• _EXERCISE PROMPT_:
The expected result is the full listing, retyped exactly, without a single picture.

• _INFORMATION PROVIDED_:
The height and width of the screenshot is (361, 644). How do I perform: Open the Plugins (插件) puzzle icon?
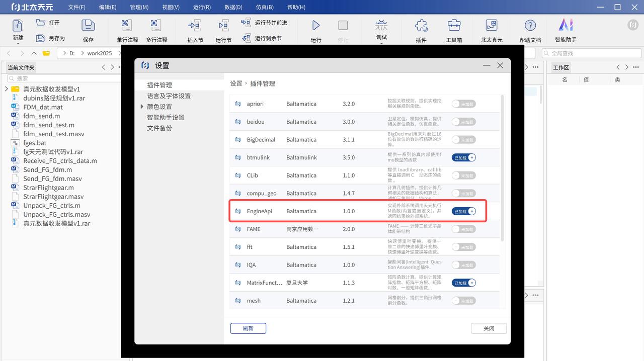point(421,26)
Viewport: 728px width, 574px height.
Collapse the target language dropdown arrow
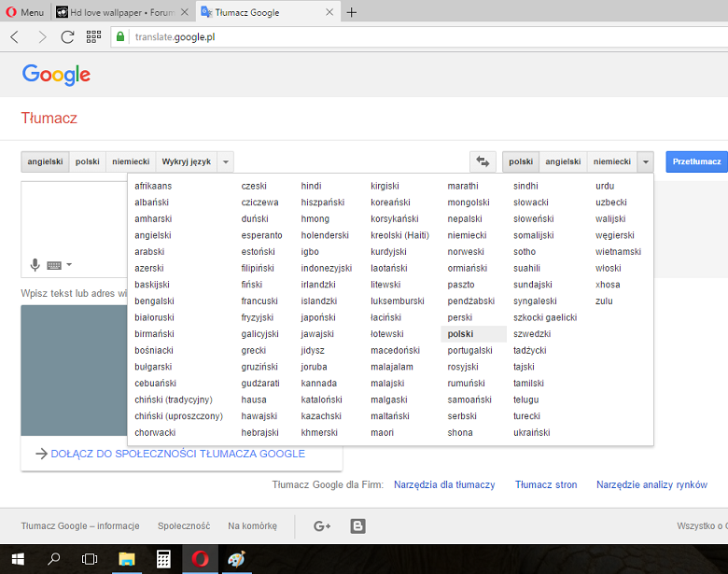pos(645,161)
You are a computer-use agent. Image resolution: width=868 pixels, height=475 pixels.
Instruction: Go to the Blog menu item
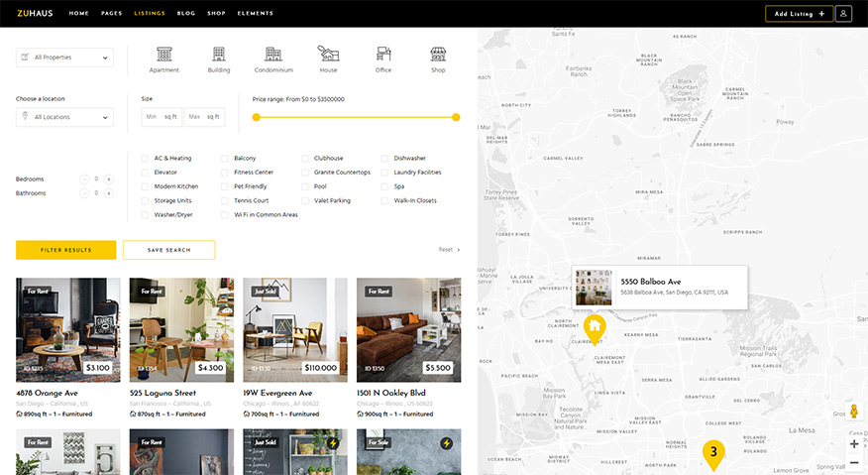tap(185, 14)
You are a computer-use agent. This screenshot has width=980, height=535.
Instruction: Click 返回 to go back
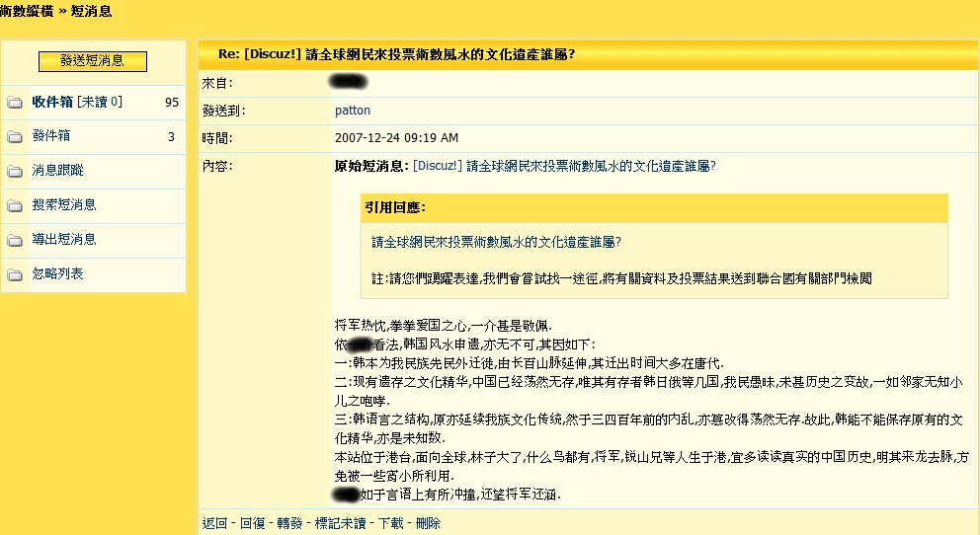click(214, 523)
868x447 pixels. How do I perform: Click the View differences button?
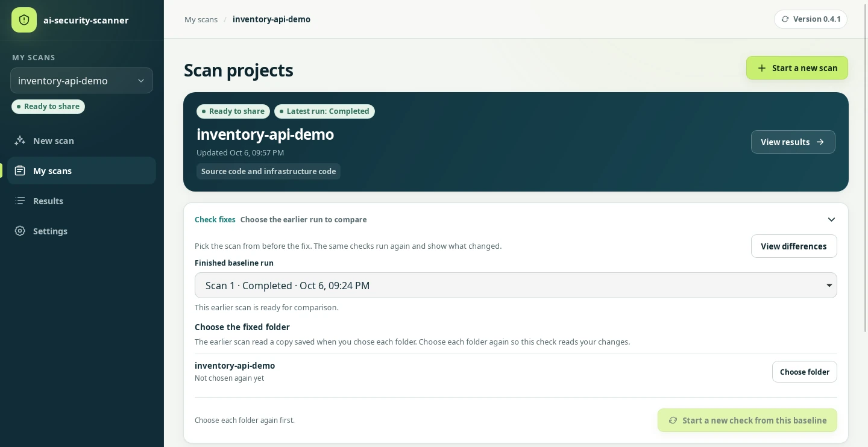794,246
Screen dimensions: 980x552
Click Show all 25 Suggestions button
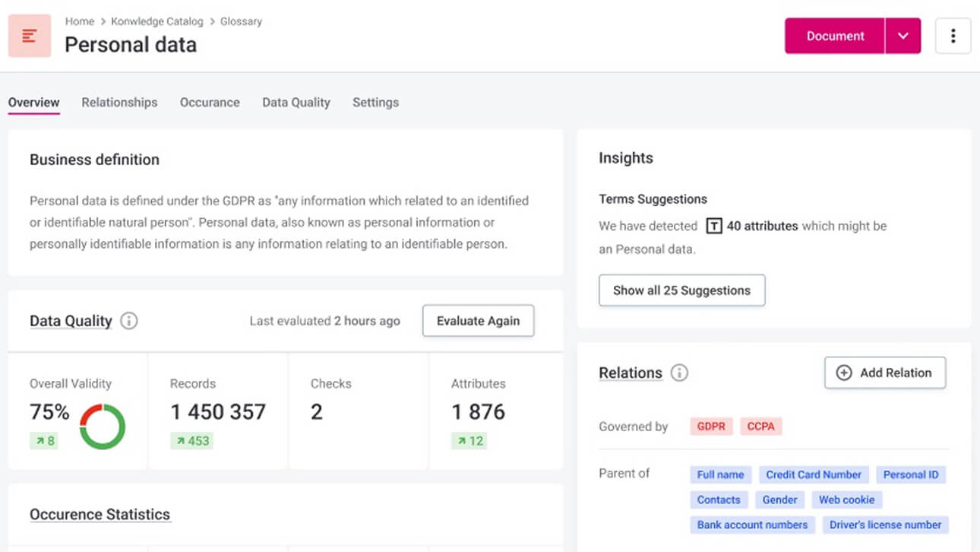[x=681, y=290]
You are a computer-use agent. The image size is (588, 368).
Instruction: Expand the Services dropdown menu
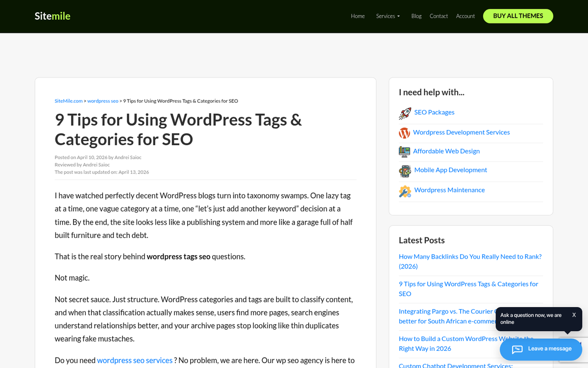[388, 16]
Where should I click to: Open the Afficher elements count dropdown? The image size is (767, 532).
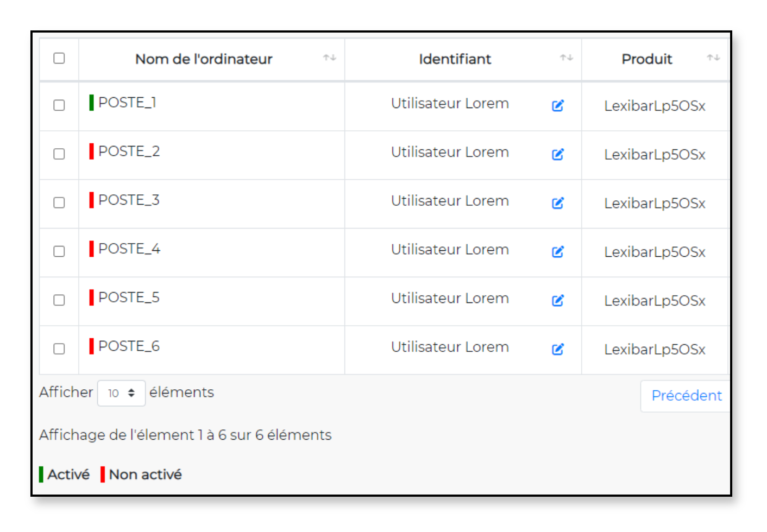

• _WRITTEN RESPONSE_:
The height and width of the screenshot is (361, 644). How do I perform: Open the Plugins (插件) puzzle icon?
point(421,26)
Viewport: 728px width, 574px height.
Collapse the target language dropdown arrow
pos(645,161)
You are a computer-use agent. Image resolution: width=868 pixels, height=475 pixels.
Instruction: Go to the Blog menu item
tap(185, 14)
You are a computer-use agent. This screenshot has width=980, height=535.
Instruction: Click 返回 to go back
click(214, 523)
868x447 pixels. How do I perform: Click the View differences button?
794,246
Screen dimensions: 980x552
Click Show all 25 Suggestions button
[x=681, y=290]
You are a computer-use agent. The image size is (588, 368).
Instruction: Expand the Services dropdown menu
[388, 16]
Where should I click to: Open the Afficher elements count dropdown? The image size is (767, 532).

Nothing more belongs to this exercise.